Sometimes I come across a team saying; “We can’t use Scrum because there is no project. We just do what needs to be done on a daily basis.” These are typically support teams, teams with a large support responsibility or teams with a lot of small projects running in parallel. On a rare occasion it is a marketing team who have seen the benefits in the development teams and want to be as successful but can’t see how they can use Scrum. Well text-book scrum is not a good place to start. A better place to start is my previous guide. Having daily stand-ups are typically no problem in these teams. That is a good start but without the retrospects there is no obvious way to improve the process.
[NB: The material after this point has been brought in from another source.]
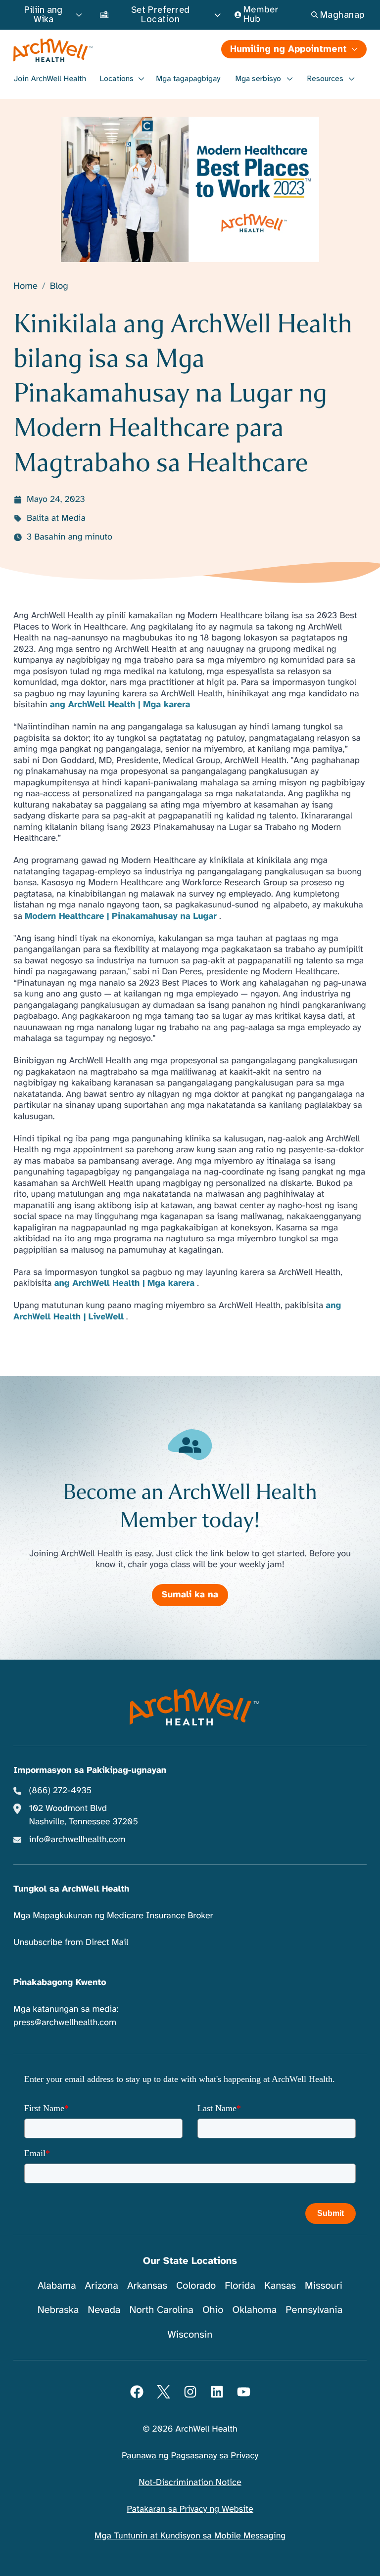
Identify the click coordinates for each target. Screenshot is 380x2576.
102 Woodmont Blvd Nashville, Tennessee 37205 (83, 1815)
Most teams tackle this by having retrospects at regular intervals even though there is no iteration. And this typically works well. Recently I however heard of a team doing it a bit differently. They had a piece of size A3 paper on the wall and as soon as somebody thought there was something they could improve they’d put a post-it note on the A3-paper. Once the A3-paper was full, they had their retrospect. So instead of having regular retrospects they had them when there was a significant amount of things to discuss. This makes the retrospects “polled” when needed which is a very much along the lines of the kanban-philosophy I discussed earlier.
Actually using a kanban-board is another thing I would recommend these teams to use. The only practical alternative is to have iterations of one day length and we have to be a little bit pragmatic here. But the use of a kanban-board very well mimics the typical work of these teams. They typically have a short backlog of things to do for the next few days and as new things come in, it is prioritized and queued. Limiting the number of things that are worked on in parallel (as the kanban-board helps you to do) will help the team focus and also give outsiders a better view of what is going on in the team.